Pada tahun 1830, Johannes van den Bosch, Gubernur Jenderal Hindia Belanda yang baru, menganti sistem pajak tanah dan pajak sewa tanah buatan Raffles dengan kebijakan yang ia rancang sendiri. Kebijakan tersebut bernama Cultuurstelsel (Sistem Kultivasi). Kebijakan ini diterapkan untuk mengeksploitasi Jawa sebesar-besarnya demi menyelamatkan Kerajaan Belanda dari kebangkrutan. Selama 10 tahun (1830-1870) para petani dipaksa bekerja di perkebunan pemerintah Hindia Belanda tanpa kenal waktu, sehingga mereka tidak dapat mengurus sawah milik mereka sendiri. Padahal hidup mereka bertumpu pada hasil panen padi karena padi tersebut mereka konsumsi sendiri. Alhasil wabah kelaparan terjadi di Hindia Belanda karena stok beras yang ada saat itu sangat sedikit. Para petani pun banyak yang meninggal karena kelaparan dan kelelahan bekerja.

Wabah kelaparan yang terjadi di Hindia Belanda inilah yang kemudian menimbulkan kritik pada Sistem Tanam Paksa Johannes. Kaum liberal atau kaum swasta mulai mengajukan protes ke parlemen di Belanda. Selain mereka protes karena mereka tidak bisa menikmati keuntungan tanam paksa karena Tanam Paksa diatur sepenuhnya oleh pemerintah Hindia Belanda, mereka juga mengkritik Tanam Paksa terlalu kejam dan sangat menyiksa masyarakat Hindia Belanda.

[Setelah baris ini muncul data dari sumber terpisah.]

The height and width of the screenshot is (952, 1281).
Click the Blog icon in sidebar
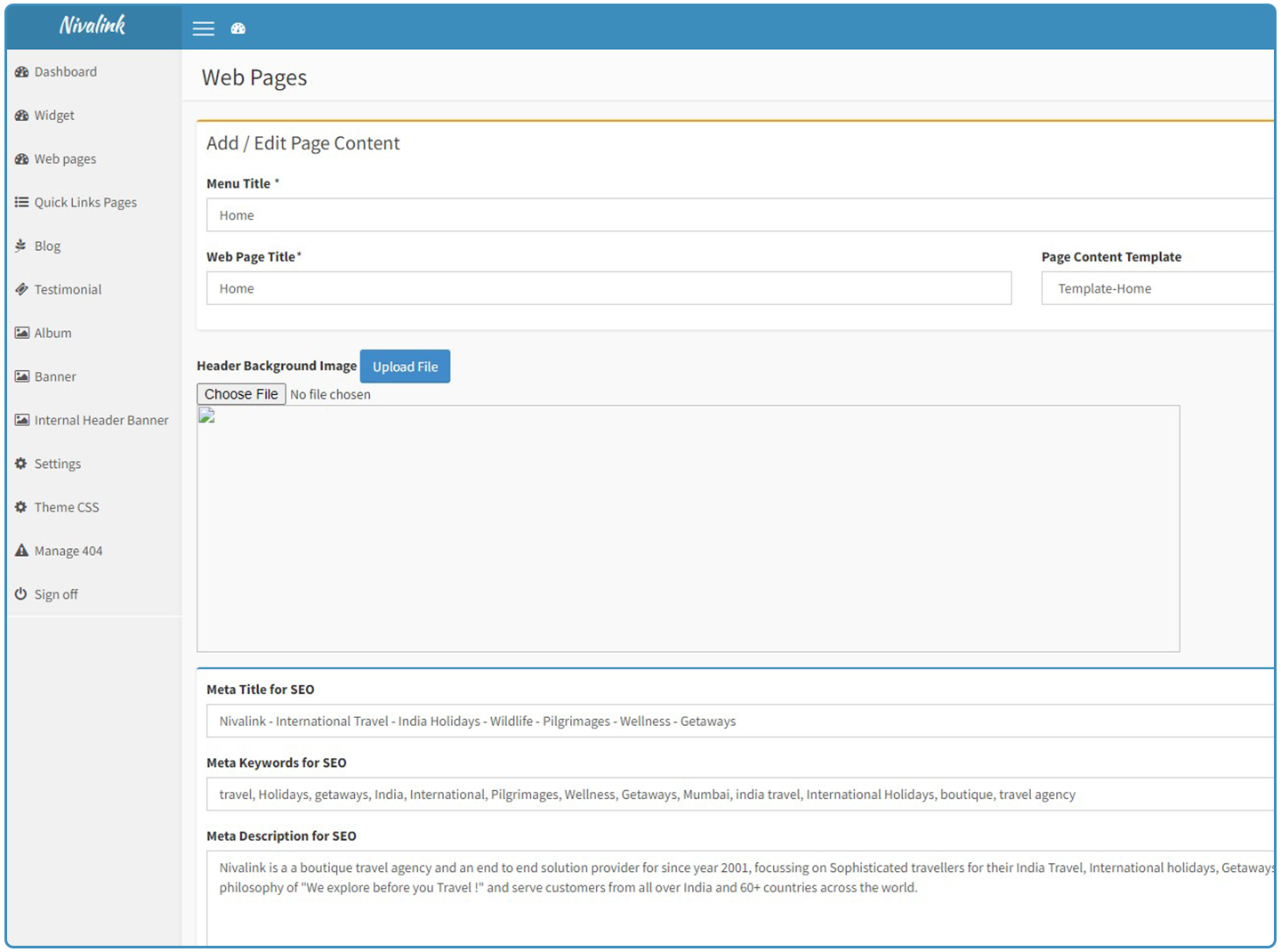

Makanya saat kaum liberal menang di parlemen Belanda pada tahun 1870, mereka menghapus dan mengganti Sistem Tanam Paksa dengan kebijakan Politik Pintu Terbuka, yang diatur dalam Undang-Undang Agraria. Undang-Undang Agraria ini memberi peluang pada pemodal asing (seperti dari Inggris, Belgia, Amerika Serikat, Jepang, dan Cina) untuk menyewa tanah dari penduduk Hindia Belanda. Mereka berpendapat dengan berkembangnya modal, maka semakin banyak industri yang dapat dibangun, seperti industri perkebunan, usaha pengangkutan, pertambangan, dan perkapalan.

Dengan berkembangnya industri yang dibangun, otomatis permintaan tenaga kerja yang berpendidikan semakin tinggi. Makanya untuk mengatasi hal ini, kaum liberal merasa pendidikan perlu dihadirkan di Indonesia. Alasan utamanya adalah dengan adanya tenaga berpendidikan dari masyarakat Hindia Belanda, maka harganya akan lebih murah dibandingkan mendatangkannya dari Belanda.

Lahirnya Politik Etis

Seiring dengan kritik-kritik di parlemen Belanda, C. Th. Van Deventer, seorang ahli hukum Belanda, melancarkan kritik terhadap sistem Tanam Paksa Johannes melalui artikelnya yang berjudul “Een Eereschuld” (Hutang Kehormatan) di majalah De Gids (Panduan). Dalam artikel tersebut, Deventer menilai bahwa politik penghisapan yang dilakukan oleh pemerintah Belanda membuat masyarakat Hindia Belanda sengsara. Pemerintah Belanda dituding tidak peduli pada kemajuan dan kesejahteraan masyarakat Hindia Belanda dan hanya memikirkan keuntungan sendiri saja. Van Deventer berpendapat bahwa sudah saatnya pemerintah Belanda membalas budi pada masyarakat jajahannya sebagai bentuk tanggung jawab moral.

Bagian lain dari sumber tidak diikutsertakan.